▸ **Task goal**
Beginning with the first entry, print all the records exactly.

[Data listing]

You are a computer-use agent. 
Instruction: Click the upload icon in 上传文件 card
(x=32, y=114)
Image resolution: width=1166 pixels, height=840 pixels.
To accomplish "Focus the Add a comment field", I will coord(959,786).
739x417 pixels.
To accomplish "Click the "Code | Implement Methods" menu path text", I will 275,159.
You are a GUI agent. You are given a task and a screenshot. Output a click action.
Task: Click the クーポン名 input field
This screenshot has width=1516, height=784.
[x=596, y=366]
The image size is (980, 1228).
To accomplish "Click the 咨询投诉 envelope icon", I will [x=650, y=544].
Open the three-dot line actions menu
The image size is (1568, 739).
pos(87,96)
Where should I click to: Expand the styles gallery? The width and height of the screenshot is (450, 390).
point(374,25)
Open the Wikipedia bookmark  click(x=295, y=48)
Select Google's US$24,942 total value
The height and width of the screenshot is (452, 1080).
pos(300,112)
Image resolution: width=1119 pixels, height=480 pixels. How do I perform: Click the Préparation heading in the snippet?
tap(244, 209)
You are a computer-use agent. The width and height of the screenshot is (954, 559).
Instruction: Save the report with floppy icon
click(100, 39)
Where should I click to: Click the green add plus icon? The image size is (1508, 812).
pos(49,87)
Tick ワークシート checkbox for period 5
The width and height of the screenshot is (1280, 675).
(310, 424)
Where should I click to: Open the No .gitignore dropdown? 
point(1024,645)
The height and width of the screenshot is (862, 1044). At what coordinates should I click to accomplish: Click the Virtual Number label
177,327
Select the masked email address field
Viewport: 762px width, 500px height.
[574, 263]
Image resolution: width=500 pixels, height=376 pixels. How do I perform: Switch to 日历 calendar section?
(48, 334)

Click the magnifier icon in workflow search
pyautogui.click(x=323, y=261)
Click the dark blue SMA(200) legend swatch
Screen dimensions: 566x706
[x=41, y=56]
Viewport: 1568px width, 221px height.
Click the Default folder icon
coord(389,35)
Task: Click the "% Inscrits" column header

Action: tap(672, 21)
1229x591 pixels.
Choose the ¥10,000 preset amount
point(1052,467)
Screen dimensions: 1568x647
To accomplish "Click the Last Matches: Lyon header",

[/Data listing]

▸ **Response box**
You are a computer-use agent. 
Instruction: Click the upload icon in 上传文件 card
(x=32, y=114)
Image resolution: width=1166 pixels, height=840 pixels.
To accomplish "Focus the Add a comment field", I will coord(959,786).
739x417 pixels.
To accomplish "Click the "Code | Implement Methods" menu path text", I will 275,159.
You are a GUI agent. You are given a task and a screenshot. Output a click action.
Task: Click the クーポン名 input field
This screenshot has width=1516, height=784.
[x=596, y=366]
The image size is (980, 1228).
To accomplish "Click the 咨询投诉 envelope icon", I will [x=650, y=544].
Open the three-dot line actions menu
The image size is (1568, 739).
pos(87,96)
Where should I click to: Expand the styles gallery? The width and height of the screenshot is (450, 390).
point(374,25)
Open the Wikipedia bookmark  click(x=295, y=48)
Select Google's US$24,942 total value
The height and width of the screenshot is (452, 1080).
pos(300,112)
Image resolution: width=1119 pixels, height=480 pixels. How do I perform: Click the Préparation heading in the snippet?
tap(244, 209)
You are a computer-use agent. The width and height of the screenshot is (954, 559).
Instruction: Save the report with floppy icon
click(100, 39)
Where should I click to: Click the green add plus icon? The image size is (1508, 812).
pos(49,87)
Tick ワークシート checkbox for period 5
The width and height of the screenshot is (1280, 675).
(310, 424)
Where should I click to: Open the No .gitignore dropdown? 
point(1024,645)
The height and width of the screenshot is (862, 1044). At what coordinates should I click to accomplish: Click the Virtual Number label
177,327
Select the masked email address field
Viewport: 762px width, 500px height.
[574, 263]
Image resolution: width=500 pixels, height=376 pixels. How do I perform: Switch to 日历 calendar section?
(48, 334)

Click the magnifier icon in workflow search
pyautogui.click(x=323, y=261)
Click the dark blue SMA(200) legend swatch
Screen dimensions: 566x706
[x=41, y=56]
Viewport: 1568px width, 221px height.
Click the Default folder icon
coord(389,35)
Task: Click the "% Inscrits" column header

Action: tap(672, 21)
1229x591 pixels.
Choose the ¥10,000 preset amount
point(1052,467)
Screen dimensions: 1568x647
To accomplish "Click the Last Matches: Lyon header",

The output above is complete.